In their most basic form, they operate at Layer3, i.e., Network Layer of the OSI model. It has certain drawbacks like since it can’t examine upper layer data, they cannot prevent attacks that employ application-specific vulnerabilities or functions.
Because of the limited information available at the firewall level, the logging facility present in packet filter firewalls is limited. Some of the outside attacks that can be made on packet-filtering routers include IP address spoofing, Source routing attacks, and Tiny fragment attacks.
Stateful inspection firewalls
They are packet filters that operate mainly at the layer 4, i.e., the Transport layer of the OSI model. Stateful inspection evolved from the requirement to accommodate specific features of the TCP/IP protocol suite that makes firewall deployment difficult.
Unlike a simple packet filtering firewall, it tightens up the rules for TCP traffic by creating a directory of outbound connections. There is an entry for each currently established connection.
When new packets arrive, it allows incoming traffic for those ports only whose packets fit the profile of any one of the entries in the directory. If the packet does not match, then it is evaluated according to the rule for new connections. It is dynamic and also effective but prone to DoS attacks.
Application proxy gateway firewalls:
Advanced Firewalls that combine lower layer access control with the upper layer, i.e., layer7-application layer. They do not require a layer three route between the inside and outside interfaces of the firewall. The firewall software performs the routing.
If the software ceases to function, the firewall system is unable to pass network packets. Each proxy is referred to as a proxy agent which interfaces directly with the firewall access control ruleset to determine whether a given piece of network traffic should be permitted to transit the firewall.
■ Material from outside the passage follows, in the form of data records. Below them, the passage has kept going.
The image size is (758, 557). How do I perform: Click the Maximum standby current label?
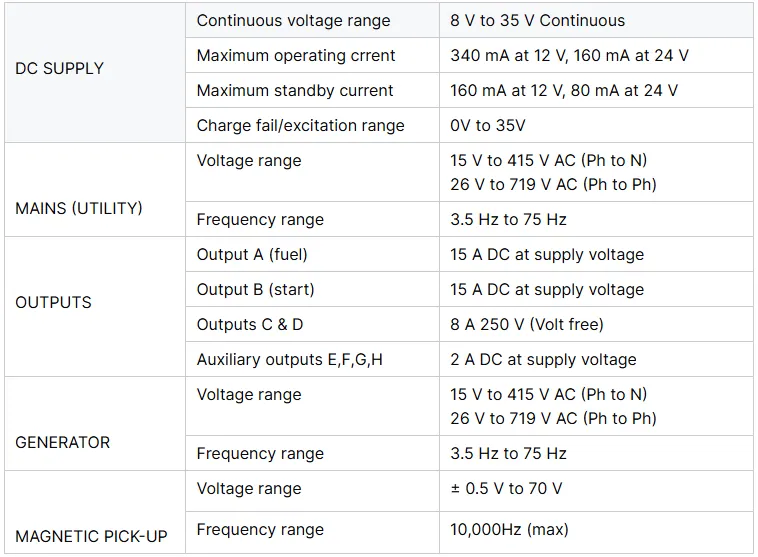point(295,90)
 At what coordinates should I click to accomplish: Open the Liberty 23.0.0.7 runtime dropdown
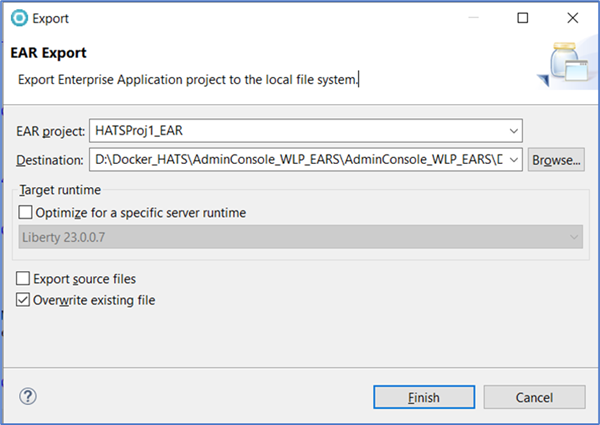[573, 237]
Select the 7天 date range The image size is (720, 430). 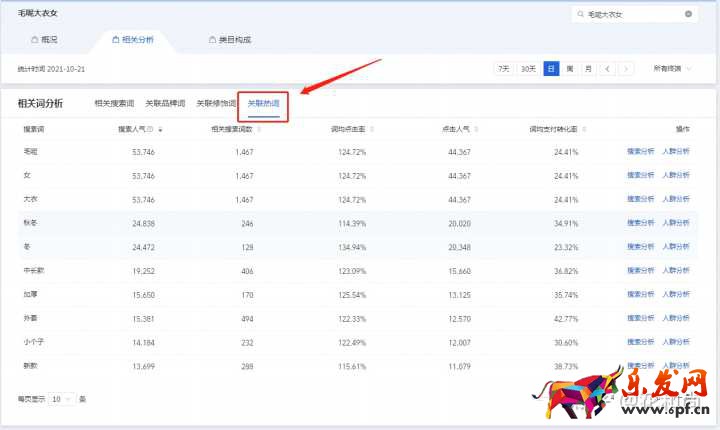[x=504, y=69]
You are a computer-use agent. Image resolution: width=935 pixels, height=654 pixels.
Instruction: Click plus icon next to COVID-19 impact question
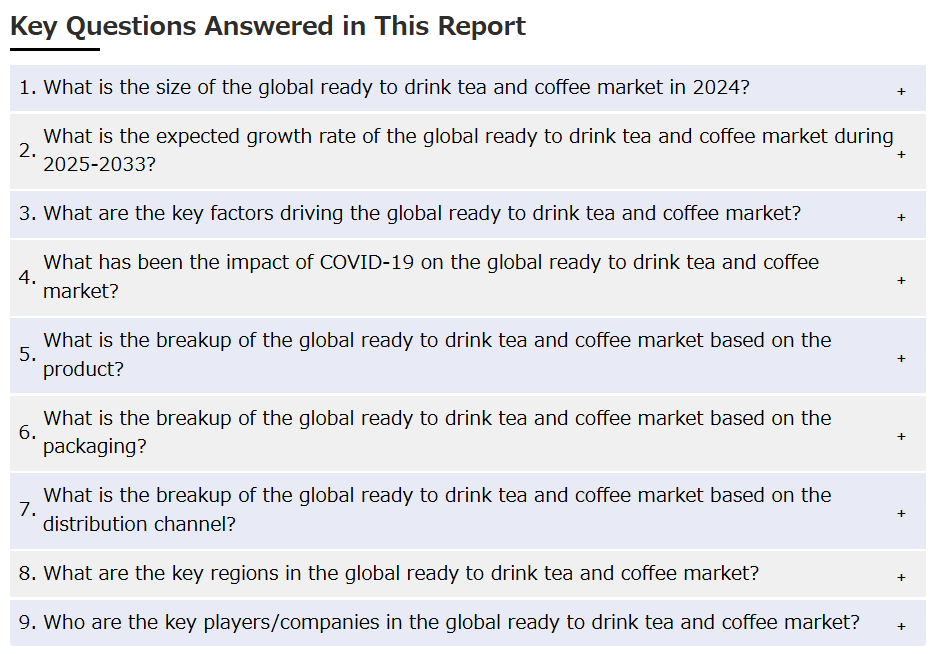(x=901, y=280)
In addition to it, the proxy agent can require authentication of each network user. The application-proxy gateway firewalls have extensive logging capabilities due to the firewall being able to examine the entire network and not only the network addresses and ports.
They allow security administrators to enforce whatever type of user authentication they deem appropriate for the given enterprise.
Next-generation firewall (NGFW)
These firewalls apart from packet filtering have advanced capabilities like intrusion prevention, application awareness, and techniques to deal with the security threats, blocking the risky apps, decrease the reaction time. Most of the companies have deployed this kind to deal with the network threats.
The firewall can’t protect against attacks that bypass the firewall. It is generally impossible for the firewall to scan all incoming files, e-mail, data packets and messages for viruses given that every day new vulnerabilities are being built and strengthened. You should enable auditing and keep reviewing the configuration of your firewall for ensuring high security for your system.
It also does not protect against internal threats such as an employee helping an external hacker. It can’t defend against the transfer of virus-infected programs or files because of the variety of operating systems and applications supported inside the perimeter.
Conclusion – What is firewall
Since firewall as a term coming into existence in the late 1980s to network technology, it evolved continuously. You can say that the predecessors to firewalls for network security were the routers. Each generation consists of different filter mechanism and more and more secure versions of the firewall itself. The future of firewall depends on how it is upgraded with new capabilities from time to time and other influences like network threats and viruses.